27/JUN 2026
Jornalista responsável: Marcos Santos

5G: Brasil tem de instalar até 1 milhão de antenas para atingir cobertura nacional

Publicado em 08 de novembro, 2021

5G: Brasil tem de instalar até 1 milhão de antenas para atingir cobertura nacional

Para o Brasil atingir a cobertura nacional com o 5G, a nova geração de internet móvel vai exigir uma quantidade de antenas de cinco a 10 vezes maior que a atual.

Ou seja, entre 515 mil a 1 milhão em relação ao que temos atualmente no país, com a internet 4G, aponta a Conexis Brasil Digital, que reúne empresas de comunicação e conectividade. De acordo com o edital do leilão do 5G, o Brasil possui 103 mil antenas de comunicação instaladas.

Na questão legal, as capitais vão precisar de normas municipais com alta aderência à Lei Geral de Antenas, que estabelece diretrizes gerais de implantação de infraestrutura de redes de telecomunicações em todo o Brasil.

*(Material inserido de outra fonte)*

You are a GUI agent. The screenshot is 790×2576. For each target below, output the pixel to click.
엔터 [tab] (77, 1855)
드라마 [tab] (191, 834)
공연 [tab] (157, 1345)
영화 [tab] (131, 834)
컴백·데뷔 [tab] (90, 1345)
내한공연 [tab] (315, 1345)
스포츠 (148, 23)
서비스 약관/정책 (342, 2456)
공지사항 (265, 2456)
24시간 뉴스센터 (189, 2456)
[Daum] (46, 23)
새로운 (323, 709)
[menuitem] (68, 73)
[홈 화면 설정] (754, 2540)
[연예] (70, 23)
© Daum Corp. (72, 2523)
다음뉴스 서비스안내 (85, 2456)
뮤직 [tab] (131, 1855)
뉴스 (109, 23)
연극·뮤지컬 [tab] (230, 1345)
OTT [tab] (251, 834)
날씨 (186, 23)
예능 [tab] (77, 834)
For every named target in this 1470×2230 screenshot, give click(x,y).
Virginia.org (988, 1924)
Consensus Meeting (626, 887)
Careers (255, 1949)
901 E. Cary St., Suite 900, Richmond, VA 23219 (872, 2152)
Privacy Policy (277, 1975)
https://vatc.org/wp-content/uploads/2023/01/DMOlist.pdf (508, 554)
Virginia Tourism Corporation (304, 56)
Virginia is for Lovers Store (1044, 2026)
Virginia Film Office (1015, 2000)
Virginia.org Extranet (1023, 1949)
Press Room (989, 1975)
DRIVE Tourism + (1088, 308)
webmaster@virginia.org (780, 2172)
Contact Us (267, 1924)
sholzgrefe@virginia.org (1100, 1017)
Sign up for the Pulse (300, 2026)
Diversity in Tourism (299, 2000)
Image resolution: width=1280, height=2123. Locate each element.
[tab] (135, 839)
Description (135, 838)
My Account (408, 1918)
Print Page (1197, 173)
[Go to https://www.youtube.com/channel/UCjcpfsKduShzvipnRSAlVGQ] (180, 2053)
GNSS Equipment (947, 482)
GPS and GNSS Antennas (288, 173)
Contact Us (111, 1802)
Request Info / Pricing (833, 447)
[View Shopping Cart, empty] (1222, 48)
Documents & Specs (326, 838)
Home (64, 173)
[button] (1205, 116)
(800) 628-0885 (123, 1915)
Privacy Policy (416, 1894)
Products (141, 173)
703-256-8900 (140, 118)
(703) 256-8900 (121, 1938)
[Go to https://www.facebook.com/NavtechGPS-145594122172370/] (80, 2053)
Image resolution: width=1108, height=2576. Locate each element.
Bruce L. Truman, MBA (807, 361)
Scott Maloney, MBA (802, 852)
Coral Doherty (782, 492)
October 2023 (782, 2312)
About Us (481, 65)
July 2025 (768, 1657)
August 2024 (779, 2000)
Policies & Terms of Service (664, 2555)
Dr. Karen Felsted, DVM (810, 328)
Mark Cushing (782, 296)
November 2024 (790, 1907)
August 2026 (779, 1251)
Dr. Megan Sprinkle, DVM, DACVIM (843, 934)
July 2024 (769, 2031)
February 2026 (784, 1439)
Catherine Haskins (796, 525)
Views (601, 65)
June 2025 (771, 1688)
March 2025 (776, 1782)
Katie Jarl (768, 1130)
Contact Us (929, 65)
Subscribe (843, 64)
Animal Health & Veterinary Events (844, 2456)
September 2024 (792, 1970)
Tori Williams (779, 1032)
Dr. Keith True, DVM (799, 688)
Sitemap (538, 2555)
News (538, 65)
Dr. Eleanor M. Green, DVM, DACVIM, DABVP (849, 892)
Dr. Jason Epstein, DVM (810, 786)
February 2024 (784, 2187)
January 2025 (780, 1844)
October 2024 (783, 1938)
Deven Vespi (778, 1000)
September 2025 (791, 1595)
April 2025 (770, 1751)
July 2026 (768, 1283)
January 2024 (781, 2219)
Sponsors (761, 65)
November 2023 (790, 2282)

Essas normas não serão necessárias apenas nas capitais, onde o 5G vai chegar primeiro, mas também nas cidades menores, com mais de 500 mil habitantes, por exemplo, que devem ser contempladas até julho de 2025.

5G

Segundo o levantamento da Conexis, apenas sete das 27 capitais brasileiras estão prontas para receber a tecnologia 5G nesse momento. Boa Vista, Brasília, Curitiba, Fortaleza, Palmas, Porto Alegre e Porto Velho são as únicas com legislações para instalação de infraestruturas e antenas suficientes para implementar a nova conexão de internet móvel.

De acordo com o edital do leilão, as empresas de telefonia precisam implementar o 5G nas capitais e no Distrito Federal até 31 de julho de 2022.

A Anatel definiu que o 5G deve funcionar nas 26 capitais do Brasil e no Distrito Federal em julho de 2022, mas isso não significa que essas cidades oferecerão a frequência em todos os bairros, já que as adequações e as instalações serão feitas aos poucos.

“Essa cobertura, assim como ocorreu nas outras tecnologias móveis, será feita ao longo dos anos. O setor investe acima de R$ 30 bilhões todo ano e deverá manter esse patamar para levar mais conectividade à população”, afirmou o presidente executivo da Conexis, Marco Ferrari.

Além disso, para serem consideradas prontas para a nova geração de internet móvel, as capitais não podem impor condicionamentos que possam afetar a seleção de tecnologia, a topologia das redes e a qualidade dos serviços prestados, não podem exigir licenciamento para infraestrutura de pequeno porte e devem dispensar a necessidade de uma nova autorização para incluir a nova tecnologia ou infraestrutura.

Para as novas empresas que começam a operar, o procedimento para obter a licença deve ser simplificado, com prazo de 60 dias.